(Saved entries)

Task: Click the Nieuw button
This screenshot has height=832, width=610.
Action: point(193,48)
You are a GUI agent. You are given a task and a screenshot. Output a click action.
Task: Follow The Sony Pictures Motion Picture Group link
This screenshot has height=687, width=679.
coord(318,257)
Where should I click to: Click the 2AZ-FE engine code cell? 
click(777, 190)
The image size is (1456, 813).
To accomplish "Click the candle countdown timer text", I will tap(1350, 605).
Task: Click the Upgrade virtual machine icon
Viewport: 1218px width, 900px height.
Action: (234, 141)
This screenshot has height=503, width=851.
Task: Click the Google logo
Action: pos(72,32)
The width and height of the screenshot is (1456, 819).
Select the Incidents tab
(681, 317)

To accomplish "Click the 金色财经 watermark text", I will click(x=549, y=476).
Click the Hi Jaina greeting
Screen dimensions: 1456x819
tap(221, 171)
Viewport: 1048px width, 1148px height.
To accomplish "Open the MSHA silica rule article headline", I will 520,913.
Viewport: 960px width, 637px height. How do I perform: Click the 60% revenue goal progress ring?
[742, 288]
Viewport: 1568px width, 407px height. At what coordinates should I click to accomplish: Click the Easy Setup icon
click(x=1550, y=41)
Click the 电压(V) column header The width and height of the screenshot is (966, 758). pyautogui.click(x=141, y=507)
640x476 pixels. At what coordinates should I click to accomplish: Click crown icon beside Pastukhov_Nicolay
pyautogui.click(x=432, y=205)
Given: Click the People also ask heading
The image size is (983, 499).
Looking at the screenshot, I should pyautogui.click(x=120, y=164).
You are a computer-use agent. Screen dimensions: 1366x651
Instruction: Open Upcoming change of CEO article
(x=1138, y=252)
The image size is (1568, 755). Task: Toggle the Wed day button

> [Exercise description]: Among the records above, find each line holding the string "button" and pull it out.

> [Response to the exercise]:
Task: Click the Nieuw button
The image size is (1568, 755). Task: Toggle the Wed day button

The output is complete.